Re: making the new if-converter not mangle IR that is already vectorizer-friendly

2015-08-05 Thread Richard Biener
On Fri, Jul 31, 2015 at 7:43 PM, Abe  wrote:
> [Abe wrote:]
>>>
>>> TTBOMK, that "expense" is temporary, pending fixes/improvement
>>> to the new converter.  IOW, I don`t think any of the relevant
>>> regressions are as a result of "essential complexity".
>
>
> [Richard wrote:]
>>
>> I don't see how you can fix this without scatter support in the CPU.
>
>
> Well, for some test cases, I can see in the GIMPLE dumps that
> a/the scratchpad wasn`t needed here and wasn`t needed there.
> IOW, the converter that "knows how" to indirect via scratchpads
> is doing so _always_ rather than only when it`s truly needed.
> This is causing additional indirection which the vectorizer
> rejects.  Making the new converter "smarter" should fix this.
>
> Overall, however, I see your point and agree with it.  Gather support
> is needed for the loads and scatter for the stores, in the general case.

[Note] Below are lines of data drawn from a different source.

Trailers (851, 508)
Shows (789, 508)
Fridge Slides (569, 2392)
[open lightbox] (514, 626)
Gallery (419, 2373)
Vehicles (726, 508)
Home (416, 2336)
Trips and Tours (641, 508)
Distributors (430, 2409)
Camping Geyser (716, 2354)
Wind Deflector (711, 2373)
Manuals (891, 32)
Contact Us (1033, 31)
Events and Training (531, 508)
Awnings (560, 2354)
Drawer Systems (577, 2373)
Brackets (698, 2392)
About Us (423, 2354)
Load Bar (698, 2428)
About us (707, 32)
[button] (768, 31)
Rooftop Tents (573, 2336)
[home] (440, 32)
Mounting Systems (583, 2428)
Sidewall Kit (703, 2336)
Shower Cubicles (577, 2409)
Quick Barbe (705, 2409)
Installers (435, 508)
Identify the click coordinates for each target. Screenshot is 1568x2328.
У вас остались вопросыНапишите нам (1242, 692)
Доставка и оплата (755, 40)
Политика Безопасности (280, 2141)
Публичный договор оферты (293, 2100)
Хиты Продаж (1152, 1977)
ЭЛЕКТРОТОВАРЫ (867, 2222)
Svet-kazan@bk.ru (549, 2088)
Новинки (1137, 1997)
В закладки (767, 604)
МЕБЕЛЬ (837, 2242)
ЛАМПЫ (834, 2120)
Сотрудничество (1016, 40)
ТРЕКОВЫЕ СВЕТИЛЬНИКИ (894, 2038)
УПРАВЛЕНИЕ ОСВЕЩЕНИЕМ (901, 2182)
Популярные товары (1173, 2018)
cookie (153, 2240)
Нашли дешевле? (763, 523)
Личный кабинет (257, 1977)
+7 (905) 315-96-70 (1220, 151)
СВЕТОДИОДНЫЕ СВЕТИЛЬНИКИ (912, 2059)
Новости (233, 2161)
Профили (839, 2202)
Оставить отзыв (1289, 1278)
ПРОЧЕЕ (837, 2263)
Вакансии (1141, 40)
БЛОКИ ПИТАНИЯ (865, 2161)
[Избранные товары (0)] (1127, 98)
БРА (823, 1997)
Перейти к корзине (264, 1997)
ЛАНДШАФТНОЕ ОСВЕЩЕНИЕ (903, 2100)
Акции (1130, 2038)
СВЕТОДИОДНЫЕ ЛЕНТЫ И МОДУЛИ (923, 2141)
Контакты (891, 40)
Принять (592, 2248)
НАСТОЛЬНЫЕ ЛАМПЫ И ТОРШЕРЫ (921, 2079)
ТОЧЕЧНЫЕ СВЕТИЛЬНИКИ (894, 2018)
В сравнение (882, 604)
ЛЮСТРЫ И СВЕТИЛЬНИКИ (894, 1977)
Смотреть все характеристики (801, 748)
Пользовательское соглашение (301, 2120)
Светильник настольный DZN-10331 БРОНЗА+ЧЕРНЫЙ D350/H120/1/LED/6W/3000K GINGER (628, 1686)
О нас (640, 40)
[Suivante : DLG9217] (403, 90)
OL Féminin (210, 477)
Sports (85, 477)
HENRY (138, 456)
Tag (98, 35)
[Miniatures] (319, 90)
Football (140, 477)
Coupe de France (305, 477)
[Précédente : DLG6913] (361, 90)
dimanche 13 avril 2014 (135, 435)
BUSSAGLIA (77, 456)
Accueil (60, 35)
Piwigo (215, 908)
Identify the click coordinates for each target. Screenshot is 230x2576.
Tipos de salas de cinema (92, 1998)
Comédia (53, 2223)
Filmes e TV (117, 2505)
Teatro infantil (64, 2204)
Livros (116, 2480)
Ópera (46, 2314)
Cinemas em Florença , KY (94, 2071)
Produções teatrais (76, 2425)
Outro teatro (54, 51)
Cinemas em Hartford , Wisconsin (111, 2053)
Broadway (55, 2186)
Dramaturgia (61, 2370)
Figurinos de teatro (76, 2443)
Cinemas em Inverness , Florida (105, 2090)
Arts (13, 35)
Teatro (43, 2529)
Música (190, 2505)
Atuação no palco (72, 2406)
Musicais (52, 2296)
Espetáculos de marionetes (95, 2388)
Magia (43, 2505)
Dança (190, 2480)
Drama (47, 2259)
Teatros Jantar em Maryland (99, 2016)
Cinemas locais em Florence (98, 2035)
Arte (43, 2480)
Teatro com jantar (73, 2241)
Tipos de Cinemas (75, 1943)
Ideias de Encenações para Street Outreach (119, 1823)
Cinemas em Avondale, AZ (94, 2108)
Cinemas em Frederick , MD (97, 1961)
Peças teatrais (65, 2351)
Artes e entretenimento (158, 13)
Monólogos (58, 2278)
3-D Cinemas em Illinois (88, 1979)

You skipped my analysis that even with scatter/gather support as
implemented by AVX on x86_64 vectorization is not possible because
of how those instructions are designed.

Note that the old converter is already "smarter".  Note that the old
converter knows to use masked loads/stores which is a closer
match to the original code and which will be faster and trivially
vectorizable.  Also note that all x86_64 CPUs that suport gather
also support masked loads and stores.

I know no other CPU architecture with scatter/gather support
(and doubt they do not at the same time implement masked loads/stores)

Richard.

>
> [Richard wrote:]
>>
>> But then you should restrict the if-conversion
>> to targets that can do gather vectorization.
>
>
> I think adding this requirement -- to generalize, _two_ req.s:
> _gather_ support for _load_ if conversion with [a] scratchpad[s],
> and scatter support for _store_ if conversion with [a] scratchpad[s] --
> is a reasonable and probably wise goal.  Doing so should eventually
> enable us to conclude automatically "it is safe to enable this kind of
> if conversion for/on this target" and enable the relevant transformations
> automatically when given e.g. "-O3" and autovectorization.
>
>
> [Abe wrote]
>>>
>>> As of now, the relevant "improvement" in/due-to the new
>>> converter is not always effective [...] We intend to fix this.
>
>
> [Richard wrote:]
>>
>> This should be fixed before the patch can go in.
>
>
> The current plan is to add new switches that control which [if any]
> if converter is active, and to have the old one _and_ the new one
> be included in GCC trunk for the time being.  Then I/we can have
> more eyes on the new code, helping with bugs etc., without having
> any impact at all on code that only either is compiled with
> the old flags [which shall retain their old semantics
> for now] or with no relevant flags whatsoever.
>
> Is that plan OK?
>
>
> [Richard wrote:]
>>
>> There is the existing mechanism to if-convert only a copy
>> of the loop guarded with IFN_LOOP_VECOTRIZED so the
>> cost model is that of the vectorizer when it tries to vectorize
>> the if-converted copy.  If it doesn't vectorize that copy the
>> non-if-converted loop is preserved, otherwise it is deleted.
>
>
> I think I found the code to which you are referring here,
> and I tried to use it [so as to not reduplicate efforts],
> but my first effort at doing so was unsuccessful AFAIK.
> Trying again -- this time with help from Jakub,
> I hope -- is on my work agenda.
>
>
> [Richard wrote:]
>>
>> I've argued in the past that the GIMPLE if-converter should
>> always go that path (thus strictly be a vectorization enabler only).
>
>
> If I understand correctly what you mean by that, then I agree.
>
>
>> if-conversion is already on by default if vectorizing.
>
>> We only do not introduce store-data-races by default.
>
> Thanks.
>
> Do you know if the e.g. GCC 5.1 [and 5.2, if bug fix not included]
> release[s] were "safe" even without your recent bug fix [July 10]
> for code _not_ compiled with "-ftree-loop-if-convert-stores"?
> I ask b/c the test case I wrote which was able to cause GCC to
> generate crashing code [for a correct-under-low-optimization test
> case] intentionally had a crash due to dereferencing a null pointer
> in a _load_.  IIRC, getting GCC to generate that bad code required
> "-ftree-loop-if-convert-stores" despite it being a faulty _load_.
>
> FYI: I have made some progress on the SPEC testing, but I do not
> yet have the work at a point where I`m ready to report numbers.
>
>
> Regards,
>
> Abe


July/August GNU Toolchain update

2015-08-05 Thread Nick Clifton
Hi Guys,

  Sorry for the delay in bringing you this update; I have been very
  busy in the last few months.  Anyway the highlights of the changes
  to the GNU Toolchain are as follows:

   * The GDB 7.10 branch has been created.  Expect a release soon.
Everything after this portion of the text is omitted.